** Begin DATASET EXCERPTS **

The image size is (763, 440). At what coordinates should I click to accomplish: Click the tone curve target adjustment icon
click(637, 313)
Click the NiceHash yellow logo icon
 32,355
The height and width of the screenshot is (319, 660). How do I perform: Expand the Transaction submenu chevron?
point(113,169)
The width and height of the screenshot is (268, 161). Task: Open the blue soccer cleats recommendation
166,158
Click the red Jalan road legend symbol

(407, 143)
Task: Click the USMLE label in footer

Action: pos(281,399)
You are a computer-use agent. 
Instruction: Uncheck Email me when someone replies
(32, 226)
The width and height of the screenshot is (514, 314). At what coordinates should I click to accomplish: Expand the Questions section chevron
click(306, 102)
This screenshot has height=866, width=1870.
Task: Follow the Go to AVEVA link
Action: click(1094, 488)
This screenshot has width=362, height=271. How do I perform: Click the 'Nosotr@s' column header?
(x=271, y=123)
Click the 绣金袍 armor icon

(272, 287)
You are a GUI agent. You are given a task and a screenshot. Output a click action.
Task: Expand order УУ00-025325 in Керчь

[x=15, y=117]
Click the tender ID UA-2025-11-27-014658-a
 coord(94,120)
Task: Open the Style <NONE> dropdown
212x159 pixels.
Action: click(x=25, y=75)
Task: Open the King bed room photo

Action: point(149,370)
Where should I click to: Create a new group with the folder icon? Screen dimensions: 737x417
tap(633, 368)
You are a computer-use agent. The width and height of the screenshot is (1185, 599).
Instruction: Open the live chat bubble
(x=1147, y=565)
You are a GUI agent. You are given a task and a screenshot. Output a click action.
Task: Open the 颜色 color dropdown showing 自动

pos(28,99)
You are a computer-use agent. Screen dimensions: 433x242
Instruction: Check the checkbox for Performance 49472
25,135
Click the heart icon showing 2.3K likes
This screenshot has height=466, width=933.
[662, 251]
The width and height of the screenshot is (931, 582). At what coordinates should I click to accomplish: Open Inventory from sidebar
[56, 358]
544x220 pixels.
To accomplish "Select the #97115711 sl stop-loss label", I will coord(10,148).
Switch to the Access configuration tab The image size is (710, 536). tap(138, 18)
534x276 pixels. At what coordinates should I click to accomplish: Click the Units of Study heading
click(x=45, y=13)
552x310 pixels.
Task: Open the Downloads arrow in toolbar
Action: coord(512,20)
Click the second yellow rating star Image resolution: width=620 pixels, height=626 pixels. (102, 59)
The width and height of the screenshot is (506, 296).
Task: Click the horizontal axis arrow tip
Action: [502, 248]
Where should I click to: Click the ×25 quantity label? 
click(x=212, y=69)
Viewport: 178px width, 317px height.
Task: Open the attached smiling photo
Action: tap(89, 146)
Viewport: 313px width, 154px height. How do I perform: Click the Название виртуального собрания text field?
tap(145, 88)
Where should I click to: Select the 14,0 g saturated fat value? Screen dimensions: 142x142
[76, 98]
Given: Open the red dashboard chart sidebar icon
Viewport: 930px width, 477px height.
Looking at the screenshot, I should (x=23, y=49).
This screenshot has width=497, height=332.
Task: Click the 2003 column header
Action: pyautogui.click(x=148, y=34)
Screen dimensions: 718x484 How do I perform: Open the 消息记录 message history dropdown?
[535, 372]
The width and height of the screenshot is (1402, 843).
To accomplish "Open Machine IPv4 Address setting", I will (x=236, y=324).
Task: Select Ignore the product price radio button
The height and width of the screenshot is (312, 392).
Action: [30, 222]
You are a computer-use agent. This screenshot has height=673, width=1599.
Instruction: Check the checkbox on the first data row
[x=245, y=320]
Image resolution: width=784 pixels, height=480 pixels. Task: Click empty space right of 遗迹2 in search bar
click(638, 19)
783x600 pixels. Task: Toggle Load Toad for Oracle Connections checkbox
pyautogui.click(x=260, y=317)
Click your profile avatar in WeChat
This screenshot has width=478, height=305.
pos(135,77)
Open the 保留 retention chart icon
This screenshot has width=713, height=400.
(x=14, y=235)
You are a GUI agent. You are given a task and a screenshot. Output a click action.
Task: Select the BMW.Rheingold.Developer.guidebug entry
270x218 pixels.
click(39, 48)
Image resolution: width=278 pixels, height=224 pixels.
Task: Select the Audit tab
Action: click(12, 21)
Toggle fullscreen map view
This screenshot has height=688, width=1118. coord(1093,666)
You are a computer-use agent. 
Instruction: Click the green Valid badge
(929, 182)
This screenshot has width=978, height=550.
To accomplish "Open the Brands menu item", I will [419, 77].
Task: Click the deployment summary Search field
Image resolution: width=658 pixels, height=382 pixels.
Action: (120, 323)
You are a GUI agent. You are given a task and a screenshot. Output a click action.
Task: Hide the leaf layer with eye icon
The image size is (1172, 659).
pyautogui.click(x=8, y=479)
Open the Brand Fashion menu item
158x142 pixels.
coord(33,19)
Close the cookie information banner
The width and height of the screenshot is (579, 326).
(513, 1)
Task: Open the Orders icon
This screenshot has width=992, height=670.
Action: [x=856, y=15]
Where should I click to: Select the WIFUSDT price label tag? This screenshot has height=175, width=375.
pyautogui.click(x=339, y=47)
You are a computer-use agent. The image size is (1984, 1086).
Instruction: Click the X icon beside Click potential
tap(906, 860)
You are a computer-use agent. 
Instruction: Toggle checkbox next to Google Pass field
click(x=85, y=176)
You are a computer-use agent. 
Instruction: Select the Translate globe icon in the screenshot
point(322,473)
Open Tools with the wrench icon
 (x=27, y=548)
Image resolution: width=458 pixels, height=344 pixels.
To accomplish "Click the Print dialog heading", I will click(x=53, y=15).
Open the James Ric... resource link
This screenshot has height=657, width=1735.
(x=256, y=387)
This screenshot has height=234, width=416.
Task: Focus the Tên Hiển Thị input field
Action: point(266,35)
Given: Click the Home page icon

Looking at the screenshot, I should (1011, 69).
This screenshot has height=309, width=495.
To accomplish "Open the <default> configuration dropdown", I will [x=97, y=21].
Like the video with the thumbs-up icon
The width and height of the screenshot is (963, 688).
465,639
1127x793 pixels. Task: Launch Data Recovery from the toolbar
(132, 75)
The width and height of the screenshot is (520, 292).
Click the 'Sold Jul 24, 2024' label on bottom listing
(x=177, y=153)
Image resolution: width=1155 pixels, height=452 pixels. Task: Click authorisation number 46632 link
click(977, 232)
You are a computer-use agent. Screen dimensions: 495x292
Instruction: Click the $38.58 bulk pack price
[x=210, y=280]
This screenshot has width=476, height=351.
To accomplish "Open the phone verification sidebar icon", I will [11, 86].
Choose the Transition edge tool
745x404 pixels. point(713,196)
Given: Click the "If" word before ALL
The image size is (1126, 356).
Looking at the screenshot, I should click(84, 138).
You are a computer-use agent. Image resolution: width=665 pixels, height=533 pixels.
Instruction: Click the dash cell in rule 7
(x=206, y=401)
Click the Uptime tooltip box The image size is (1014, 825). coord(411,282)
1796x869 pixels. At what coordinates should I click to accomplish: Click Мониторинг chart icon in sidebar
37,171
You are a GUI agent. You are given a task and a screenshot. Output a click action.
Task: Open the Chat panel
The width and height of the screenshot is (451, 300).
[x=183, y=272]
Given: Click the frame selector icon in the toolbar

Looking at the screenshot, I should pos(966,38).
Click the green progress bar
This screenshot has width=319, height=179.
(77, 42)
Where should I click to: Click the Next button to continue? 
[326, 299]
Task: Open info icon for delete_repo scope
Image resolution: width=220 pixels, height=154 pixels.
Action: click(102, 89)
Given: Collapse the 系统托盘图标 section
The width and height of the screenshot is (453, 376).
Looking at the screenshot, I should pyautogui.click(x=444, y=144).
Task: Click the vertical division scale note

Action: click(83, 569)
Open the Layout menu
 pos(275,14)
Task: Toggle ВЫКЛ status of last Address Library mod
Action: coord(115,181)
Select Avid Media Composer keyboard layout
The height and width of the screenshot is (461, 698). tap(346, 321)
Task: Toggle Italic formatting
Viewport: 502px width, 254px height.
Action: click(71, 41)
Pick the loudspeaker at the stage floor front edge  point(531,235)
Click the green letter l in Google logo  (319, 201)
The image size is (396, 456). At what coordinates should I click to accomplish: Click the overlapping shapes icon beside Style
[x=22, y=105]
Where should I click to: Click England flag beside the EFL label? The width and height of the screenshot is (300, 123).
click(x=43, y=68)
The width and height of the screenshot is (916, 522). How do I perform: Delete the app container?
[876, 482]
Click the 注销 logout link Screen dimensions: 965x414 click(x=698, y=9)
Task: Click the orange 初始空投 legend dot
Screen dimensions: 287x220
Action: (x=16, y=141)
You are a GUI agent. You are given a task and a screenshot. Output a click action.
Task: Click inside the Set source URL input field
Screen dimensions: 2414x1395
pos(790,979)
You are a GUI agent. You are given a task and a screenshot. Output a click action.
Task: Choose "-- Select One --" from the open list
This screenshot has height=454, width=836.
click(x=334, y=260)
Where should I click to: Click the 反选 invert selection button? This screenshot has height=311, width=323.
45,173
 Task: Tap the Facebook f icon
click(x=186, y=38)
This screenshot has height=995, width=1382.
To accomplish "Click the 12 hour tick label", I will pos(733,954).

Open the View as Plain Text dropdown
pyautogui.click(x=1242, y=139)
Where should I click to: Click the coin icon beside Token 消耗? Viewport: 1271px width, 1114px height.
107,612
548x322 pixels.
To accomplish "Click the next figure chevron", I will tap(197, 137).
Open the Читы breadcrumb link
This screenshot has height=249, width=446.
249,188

** End DATASET EXCERPTS **

**TASK BRIEF**
Copy out the items word for word, beginning at the line that has "Image resolution: width=458" and stopping after the line that has "will [x=97, y=21].".

**SOLUTION FOR THIS TASK**
Image resolution: width=458 pixels, height=344 pixels.
To accomplish "Click the Print dialog heading", I will click(x=53, y=15).
Open the James Ric... resource link
This screenshot has height=657, width=1735.
(x=256, y=387)
This screenshot has height=234, width=416.
Task: Focus the Tên Hiển Thị input field
Action: point(266,35)
Given: Click the Home page icon

Looking at the screenshot, I should (1011, 69).
This screenshot has height=309, width=495.
To accomplish "Open the <default> configuration dropdown", I will [x=97, y=21].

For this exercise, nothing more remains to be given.